With Ultravox soon back from hiatus, your replacement was an old friend from time spent together in Visage, Midge Ure - and suddenly, the very next year they achieved worldwide success with the album Vienna. With that new line-up lasting another nine years, and releasing a series of popular albums and hit singles, in truth would you make that very same choice to leave again - given what you know now? "Of course. I’ve had no wish to be part of that kind of operation since then. Occasionally I re-experience something of the tremendous relief at walking away."
"In retrospect, its just great how everything worked out for both of us – both parties got exactly what they wanted in the end. I’d like to think I made a good basic design, one that was strong enough to allow the evolution of two very different entities, and give them both a future."
Solo - Part 1
Now solo, you released Metamatic, followed it up the next year with The Garden, then late in 1983 you gave us The Golden Section, before 1985 saw your last solo album in the '80s, In Mysterious Ways. You said after that last album that you felt "divorced from any contemporary musical influences," and then gave up a public career in pop music. So, what was it about the music scene at that time that made you withdraw from it? "It was crap.

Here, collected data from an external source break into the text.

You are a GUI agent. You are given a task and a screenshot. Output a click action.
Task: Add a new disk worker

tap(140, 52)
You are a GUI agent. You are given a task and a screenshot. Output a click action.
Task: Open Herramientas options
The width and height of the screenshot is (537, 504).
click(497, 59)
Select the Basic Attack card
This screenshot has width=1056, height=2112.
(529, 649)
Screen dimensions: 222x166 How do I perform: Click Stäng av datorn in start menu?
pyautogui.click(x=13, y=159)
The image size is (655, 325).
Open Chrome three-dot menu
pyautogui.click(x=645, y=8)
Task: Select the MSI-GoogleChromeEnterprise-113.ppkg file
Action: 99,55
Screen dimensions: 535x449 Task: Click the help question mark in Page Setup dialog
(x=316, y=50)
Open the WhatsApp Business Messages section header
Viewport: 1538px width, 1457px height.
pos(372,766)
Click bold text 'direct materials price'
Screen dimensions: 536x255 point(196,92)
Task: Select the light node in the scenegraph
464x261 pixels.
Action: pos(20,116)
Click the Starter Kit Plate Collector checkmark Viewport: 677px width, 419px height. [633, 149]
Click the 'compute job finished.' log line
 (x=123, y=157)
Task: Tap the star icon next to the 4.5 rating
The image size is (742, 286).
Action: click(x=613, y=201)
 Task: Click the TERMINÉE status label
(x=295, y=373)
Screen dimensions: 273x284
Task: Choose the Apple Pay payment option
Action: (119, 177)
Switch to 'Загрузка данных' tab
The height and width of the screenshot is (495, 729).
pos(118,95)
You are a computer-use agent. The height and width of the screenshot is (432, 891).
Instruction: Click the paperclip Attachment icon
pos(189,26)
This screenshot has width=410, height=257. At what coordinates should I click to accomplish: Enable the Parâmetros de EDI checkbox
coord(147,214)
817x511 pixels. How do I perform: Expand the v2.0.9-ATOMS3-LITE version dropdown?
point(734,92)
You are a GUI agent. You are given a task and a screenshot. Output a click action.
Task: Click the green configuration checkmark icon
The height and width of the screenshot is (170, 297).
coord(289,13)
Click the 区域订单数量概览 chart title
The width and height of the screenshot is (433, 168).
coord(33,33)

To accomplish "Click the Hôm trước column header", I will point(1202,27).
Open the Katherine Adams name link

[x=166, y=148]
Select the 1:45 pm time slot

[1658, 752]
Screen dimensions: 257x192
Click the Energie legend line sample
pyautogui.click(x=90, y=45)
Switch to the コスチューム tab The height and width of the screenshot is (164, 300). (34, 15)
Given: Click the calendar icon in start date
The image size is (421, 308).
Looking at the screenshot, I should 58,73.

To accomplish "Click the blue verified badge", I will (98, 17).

The mid to end of the eighties was a rubbish era - until Acid appeared in ’88. Only then was there a decent underground scene again."
"Previous five years were a slow death by whimpering white soul, Perfect Pop, Oi boys and samplers. You had to take deep shelter. I’d long wanted to pick up my work in visual Art, so here was the opportunity. There was an awful lot to catch up with – notebooks full of stored ideas."
"By coincidence, in 1984 image-making electronic technology would change photography and graphic art as radically as synths altered music in the seventies."
"I’d just got free access to the first computer imaging system in Soho and wanted to use it for collaging and combining imagery in new ways. It was exactly the same situation as the late 70’s – a new era about to unfold and I wanted to be in there driving."
"So I made the same decision again. And it worked out again. Couldn’t believe my luck - another career. What fun."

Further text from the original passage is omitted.